TASK TO COMPLETE:
Return the data in full, exactly as it was written.

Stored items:
________

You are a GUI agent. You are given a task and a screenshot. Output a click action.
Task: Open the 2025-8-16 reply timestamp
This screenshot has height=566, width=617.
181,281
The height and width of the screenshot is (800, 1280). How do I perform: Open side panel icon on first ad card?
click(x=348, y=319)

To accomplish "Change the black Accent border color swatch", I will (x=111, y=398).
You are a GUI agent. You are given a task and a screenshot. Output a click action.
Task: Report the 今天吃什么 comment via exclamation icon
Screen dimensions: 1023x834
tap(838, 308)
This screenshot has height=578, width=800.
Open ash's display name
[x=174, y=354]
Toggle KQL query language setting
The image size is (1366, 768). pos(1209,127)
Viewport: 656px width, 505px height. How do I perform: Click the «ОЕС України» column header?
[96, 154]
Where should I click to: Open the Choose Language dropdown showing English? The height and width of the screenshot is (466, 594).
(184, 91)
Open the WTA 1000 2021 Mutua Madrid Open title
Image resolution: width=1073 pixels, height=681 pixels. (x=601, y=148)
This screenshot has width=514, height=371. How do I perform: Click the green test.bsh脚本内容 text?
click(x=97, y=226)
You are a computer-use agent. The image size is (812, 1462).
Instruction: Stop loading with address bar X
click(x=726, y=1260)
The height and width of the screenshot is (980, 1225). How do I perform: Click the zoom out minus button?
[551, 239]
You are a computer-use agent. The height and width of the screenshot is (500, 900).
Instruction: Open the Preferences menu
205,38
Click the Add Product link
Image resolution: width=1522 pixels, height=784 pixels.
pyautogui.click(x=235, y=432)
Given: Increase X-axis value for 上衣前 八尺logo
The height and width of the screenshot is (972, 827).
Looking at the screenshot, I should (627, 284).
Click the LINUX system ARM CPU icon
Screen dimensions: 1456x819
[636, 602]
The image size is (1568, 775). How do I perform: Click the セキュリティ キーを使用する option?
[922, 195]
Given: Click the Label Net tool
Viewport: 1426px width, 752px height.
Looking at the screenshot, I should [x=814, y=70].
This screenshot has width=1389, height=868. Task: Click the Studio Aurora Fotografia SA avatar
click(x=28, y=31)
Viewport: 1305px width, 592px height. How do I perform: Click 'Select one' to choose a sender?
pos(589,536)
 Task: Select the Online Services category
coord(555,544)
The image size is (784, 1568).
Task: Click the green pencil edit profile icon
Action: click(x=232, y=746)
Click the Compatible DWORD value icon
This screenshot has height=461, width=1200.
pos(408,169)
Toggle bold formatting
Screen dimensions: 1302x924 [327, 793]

________

FINAL ANSWER:
You are a GUI agent. You are given a task and a screenshot. Output a click action.
Task: Open the 2025-8-16 reply timestamp
This screenshot has height=566, width=617.
181,281
The height and width of the screenshot is (800, 1280). How do I perform: Open side panel icon on first ad card?
click(x=348, y=319)

To accomplish "Change the black Accent border color swatch", I will (x=111, y=398).
You are a GUI agent. You are given a task and a screenshot. Output a click action.
Task: Report the 今天吃什么 comment via exclamation icon
Screen dimensions: 1023x834
tap(838, 308)
This screenshot has height=578, width=800.
Open ash's display name
[x=174, y=354]
Toggle KQL query language setting
The image size is (1366, 768). pos(1209,127)
Viewport: 656px width, 505px height. How do I perform: Click the «ОЕС України» column header?
[96, 154]
Where should I click to: Open the Choose Language dropdown showing English? The height and width of the screenshot is (466, 594).
(184, 91)
Open the WTA 1000 2021 Mutua Madrid Open title
Image resolution: width=1073 pixels, height=681 pixels. (x=601, y=148)
This screenshot has width=514, height=371. How do I perform: Click the green test.bsh脚本内容 text?
click(x=97, y=226)
You are a computer-use agent. The image size is (812, 1462).
Instruction: Stop loading with address bar X
click(x=726, y=1260)
The height and width of the screenshot is (980, 1225). How do I perform: Click the zoom out minus button?
[551, 239]
You are a computer-use agent. The height and width of the screenshot is (500, 900).
Instruction: Open the Preferences menu
205,38
Click the Add Product link
Image resolution: width=1522 pixels, height=784 pixels.
pyautogui.click(x=235, y=432)
Given: Increase X-axis value for 上衣前 八尺logo
The height and width of the screenshot is (972, 827).
Looking at the screenshot, I should (627, 284).
Click the LINUX system ARM CPU icon
Screen dimensions: 1456x819
[636, 602]
The image size is (1568, 775). How do I perform: Click the セキュリティ キーを使用する option?
[922, 195]
Given: Click the Label Net tool
Viewport: 1426px width, 752px height.
Looking at the screenshot, I should [x=814, y=70].
This screenshot has width=1389, height=868. Task: Click the Studio Aurora Fotografia SA avatar
click(x=28, y=31)
Viewport: 1305px width, 592px height. How do I perform: Click 'Select one' to choose a sender?
pos(589,536)
 Task: Select the Online Services category
coord(555,544)
The image size is (784, 1568).
Task: Click the green pencil edit profile icon
Action: click(x=232, y=746)
Click the Compatible DWORD value icon
This screenshot has height=461, width=1200.
pos(408,169)
Toggle bold formatting
Screen dimensions: 1302x924 [327, 793]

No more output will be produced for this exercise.